## Tasks and exercises
[1] Answer these from the passage on soaky bread, one per line:
(a) According to Jerry Love, what did his mother bake when she ran out of biscuits?
(b) What is soaky bread made of?
(c) Who started the conversation about soaky bread?
[2] Please reproduce the passage on soaky bread word for word, starting with "Cousin Tom Miller" and going on through "remember the dish.".

Of these, the one least likely to get you into a fight is food. We cherish the image of Mama'n'em cooking grits, fatback and red-eye gravy on a wood-burning stove. We don't like to involve Mama'n'em in our fisticuffs unless it's to defend her against some insult, such as "Yo' mama wouldn't know a hoecake from a cow pie."
Funny you should mention hoecakes. Around 20 years ago, I moderated a region-wide donnybrook over the question of whether hoecakes were made from wheat flour baked in an oven or corn meal cooked on the stove top. I held out for the wheat-flour variety, because that's the kind my mama made. I won, mainly because I was the one doing the writing. But I entertained opinions from readers from Virginia to Louisiana.
Jerry Love of Aiken, S.C., grew up in LA -- the native term for Lower Alabama -- and he knows what a genuine hoecake is.
"In case my mother ran out of biscuits, she baked a hoecake," he said. It was the same thing as a biscuit, except that she didn't cut it into individual patties but baked it as a whole cake.
I revisit the subject because mine and Jerry's kind of hoecake is the only kind you can reasonably use to make soaky bread (and, as Jerry notes, it's also great for sopping cane syrup and sausage gravy).
Cousin Tom Miller of Clover, S.C., started the conversation about soaky bread, and when I devoted a column to the subject it awakened fond gastronomic memories among readers across the South.
Soaky bread is Tom's name for it. I just called it "soak." Others have different names, and some called it by no special name at all, but they remember the dish.
"Soaky bread is a very adequate wording," wrote John Pearce of McColl, S.C., and I think he speaks for us all.
Soaky bread consists of biscuits (or authentic hoecakes) crumbled into coffee. The bread soaks up the coffee and assumes the texture of mush or pudding. I've had it for breakfast a couple of times since Tom brought it up, and it's dad-gum good.
The language of Southern eating varies slightly from family to family and from state to state. Some readers were unfamiliar with my names for "striped gravy" or "streaked gravy," but they properly assumed that it was the poor man's version of red-eye gravy.

## Dataset excerpt
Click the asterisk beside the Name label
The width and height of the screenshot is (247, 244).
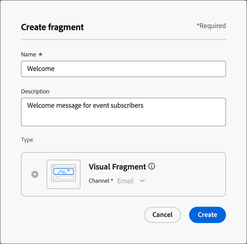point(41,55)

## Answers for the exercise
[1]
(a) A hoecake.
(b) Biscuits (or authentic hoecakes) crumbled into coffee.
(c) Cousin Tom Miller of Clover, S.C.

[2]
Cousin Tom Miller of Clover, S.C., started the conversation about soaky bread, and when I devoted a column to the subject it awakened fond gastronomic memories among readers across the South.
Soaky bread is Tom's name for it. I just called it "soak." Others have different names, and some called it by no special name at all, but they remember the dish.